··· THE RECORDS

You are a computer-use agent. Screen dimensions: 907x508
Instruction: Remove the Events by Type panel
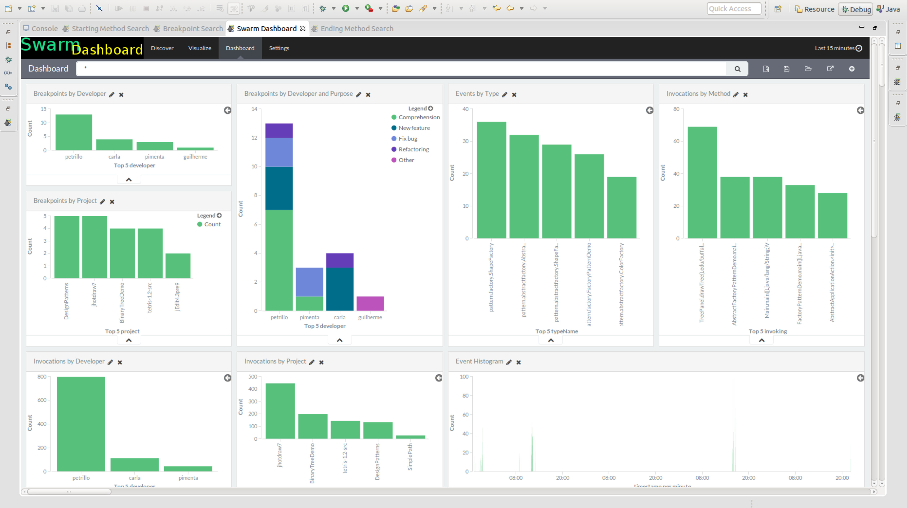[x=514, y=94]
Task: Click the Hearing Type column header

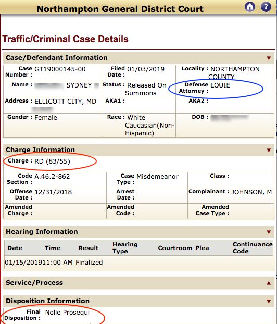Action: tap(125, 247)
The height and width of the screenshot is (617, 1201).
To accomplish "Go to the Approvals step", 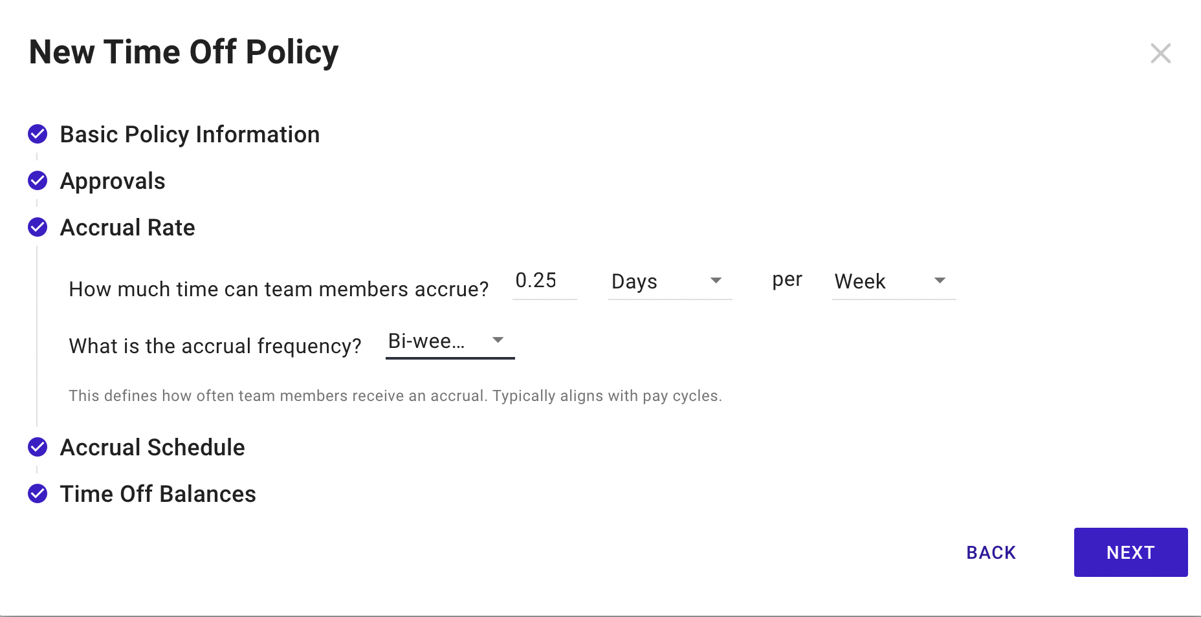I will pyautogui.click(x=113, y=181).

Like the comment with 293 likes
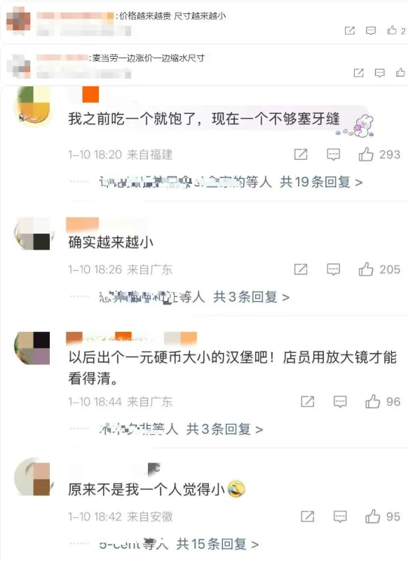pos(366,154)
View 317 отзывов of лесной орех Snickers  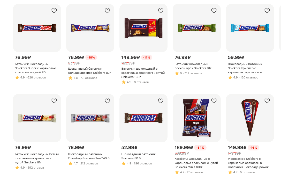tap(193, 73)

······

* TASK INSTRUCTIONS:
Find every line in the listing above that contains the string "Type", and copy those lines. Matching is case-sensitive.

* RESULT:
Instruction: Remove the Events by Type panel
Task: Click the Hearing Type column header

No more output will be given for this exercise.